Exercise goal
Copy out each line containing "Узнать" from the entries below.

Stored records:
* * *
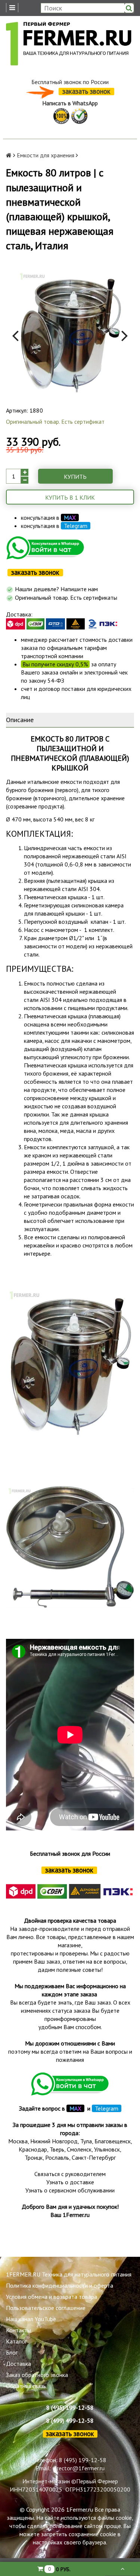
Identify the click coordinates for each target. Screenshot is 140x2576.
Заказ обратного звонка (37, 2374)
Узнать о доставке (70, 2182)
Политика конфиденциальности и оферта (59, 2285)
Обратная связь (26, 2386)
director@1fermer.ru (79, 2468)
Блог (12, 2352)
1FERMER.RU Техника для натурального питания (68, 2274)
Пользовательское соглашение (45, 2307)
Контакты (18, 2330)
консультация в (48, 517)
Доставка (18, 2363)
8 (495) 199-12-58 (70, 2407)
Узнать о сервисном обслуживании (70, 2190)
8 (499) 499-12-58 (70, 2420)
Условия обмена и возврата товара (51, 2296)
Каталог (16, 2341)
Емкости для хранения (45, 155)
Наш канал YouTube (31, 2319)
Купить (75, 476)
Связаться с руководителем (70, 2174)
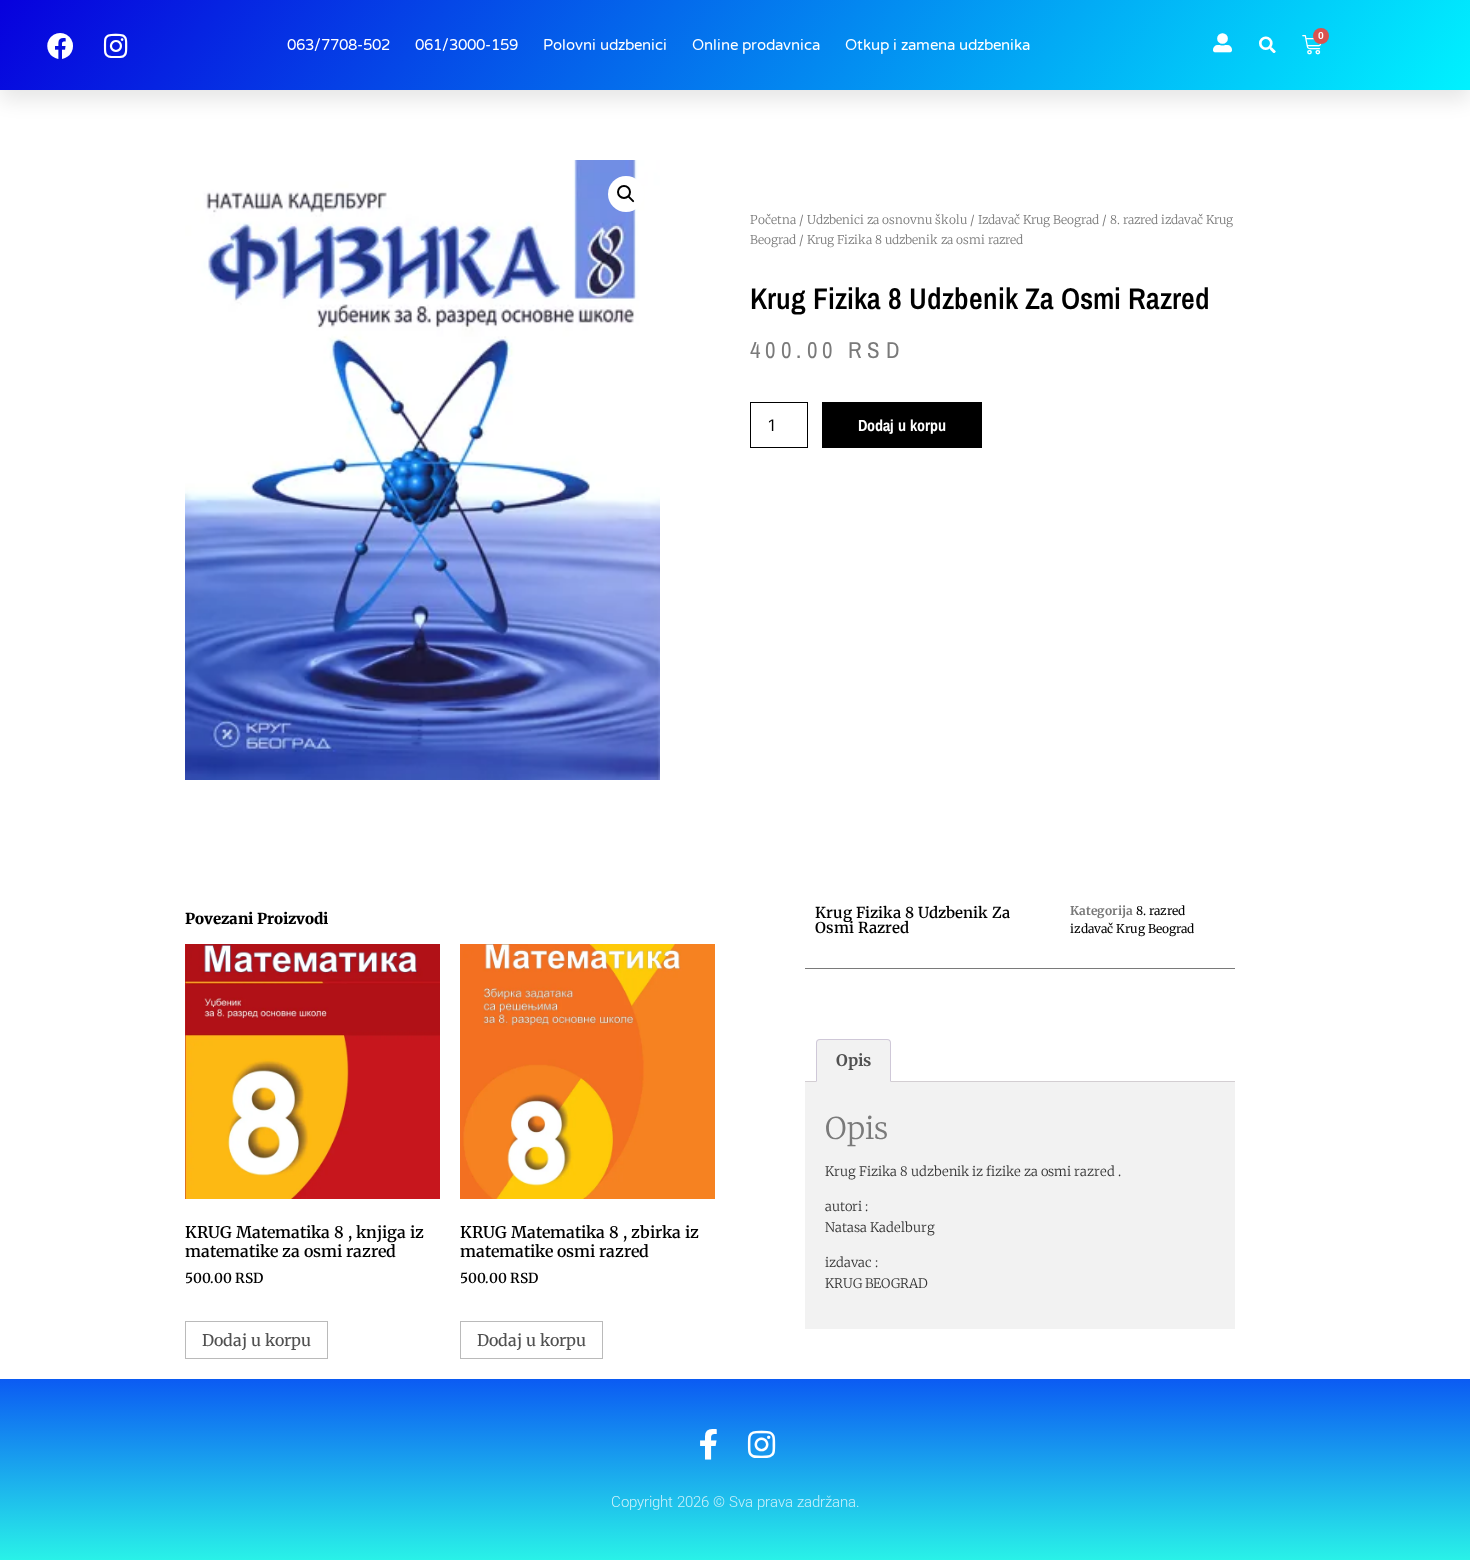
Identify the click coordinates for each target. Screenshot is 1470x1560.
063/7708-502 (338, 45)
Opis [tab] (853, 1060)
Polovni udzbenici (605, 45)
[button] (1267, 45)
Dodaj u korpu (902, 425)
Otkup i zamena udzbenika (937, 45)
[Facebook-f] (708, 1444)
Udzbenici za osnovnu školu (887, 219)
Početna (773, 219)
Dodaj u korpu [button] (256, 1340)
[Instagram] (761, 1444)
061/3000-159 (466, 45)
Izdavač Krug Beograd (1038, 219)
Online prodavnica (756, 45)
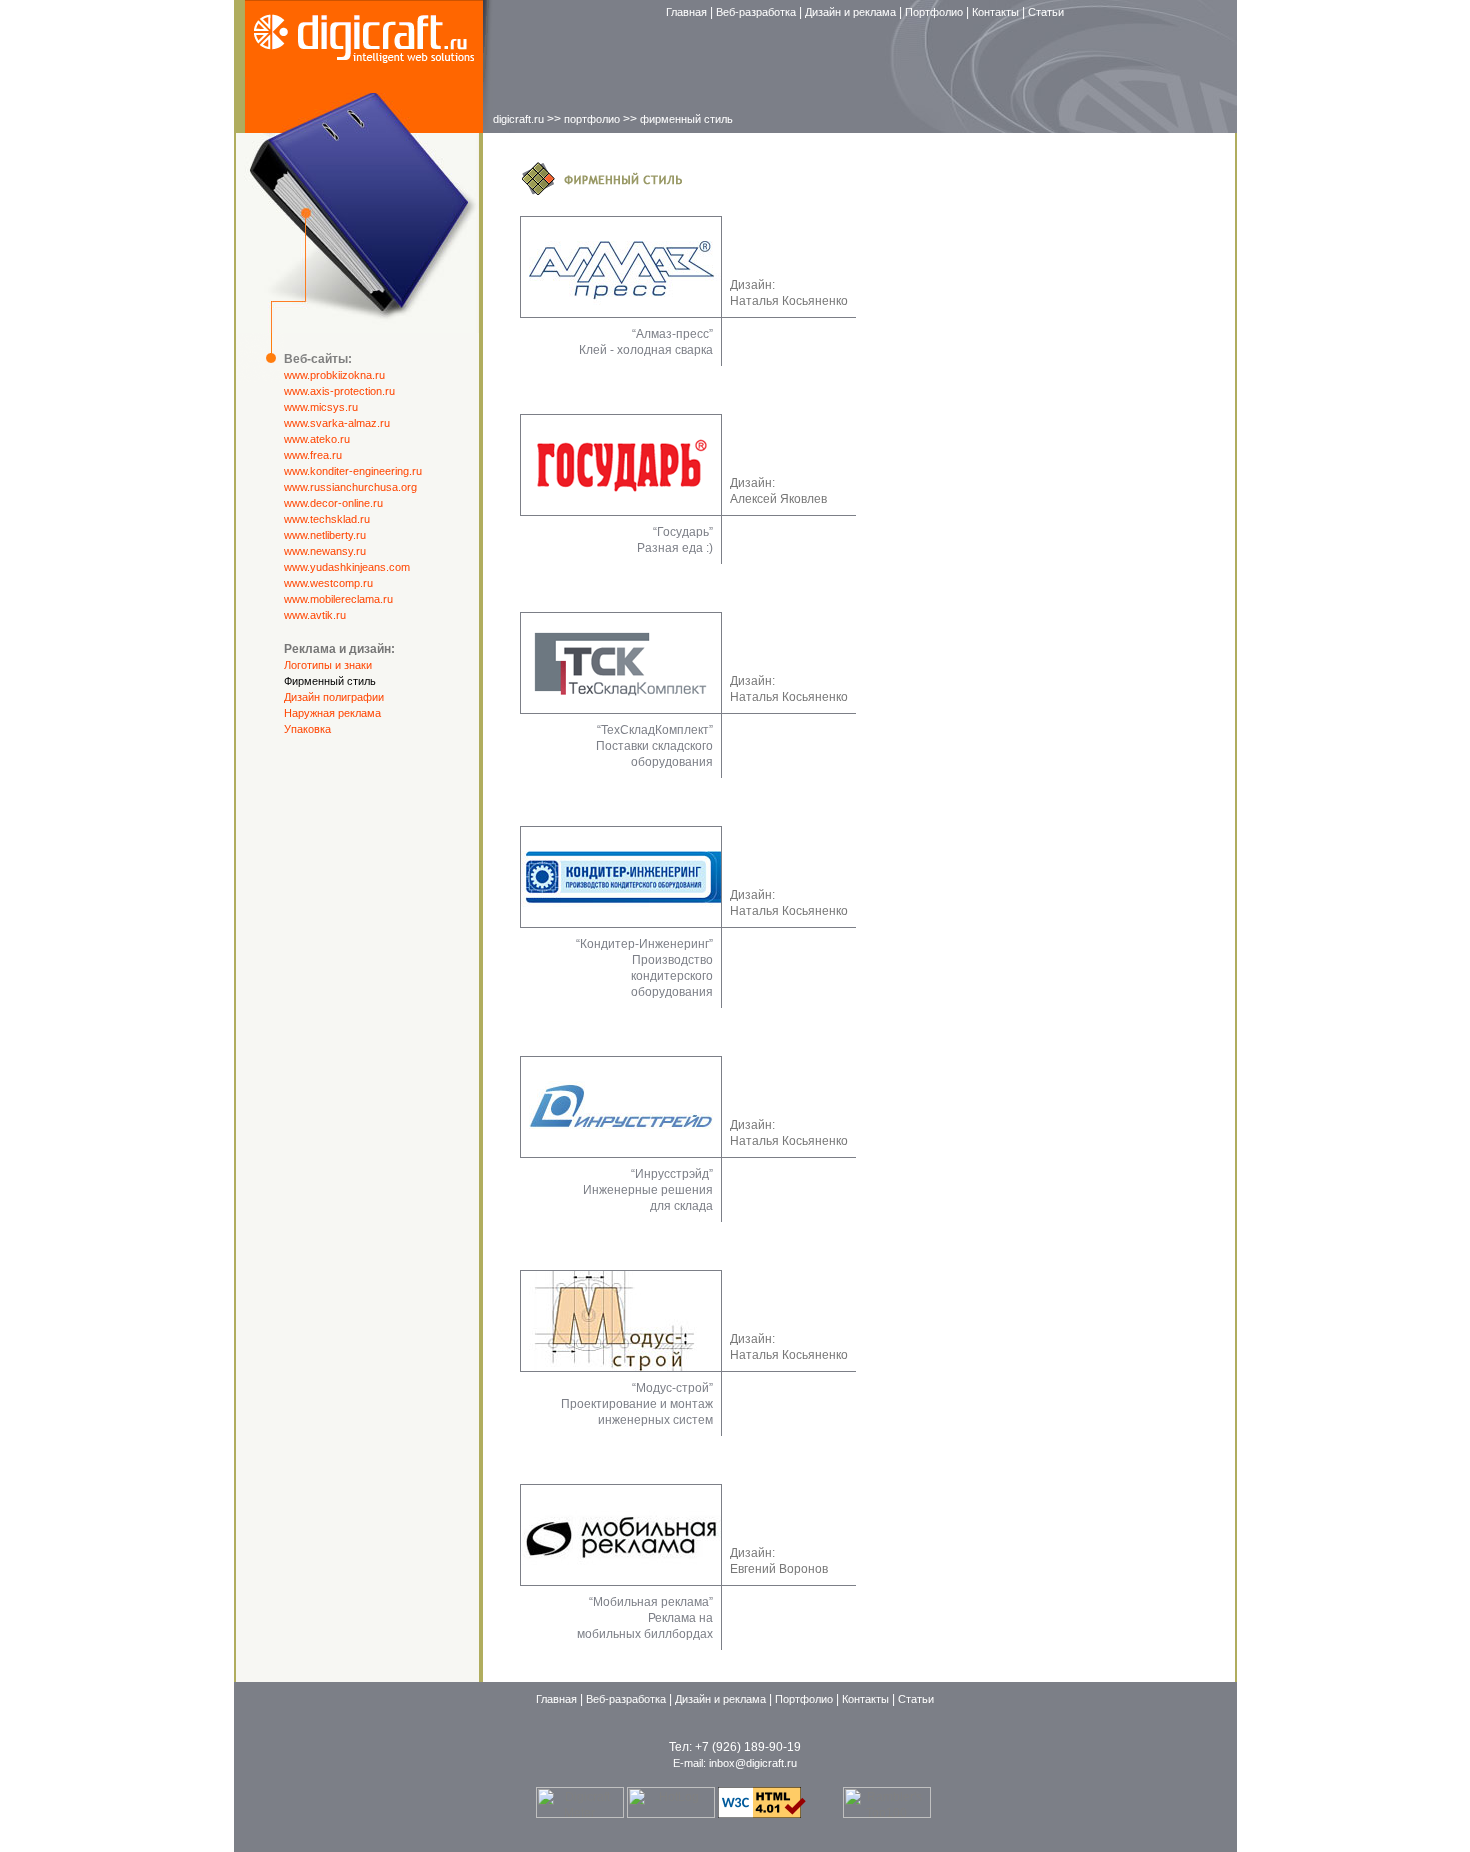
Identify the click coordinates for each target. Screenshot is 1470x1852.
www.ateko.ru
* * *
Answer below
Узнать о доставке (70, 2182)
Узнать о сервисном обслуживании (70, 2190)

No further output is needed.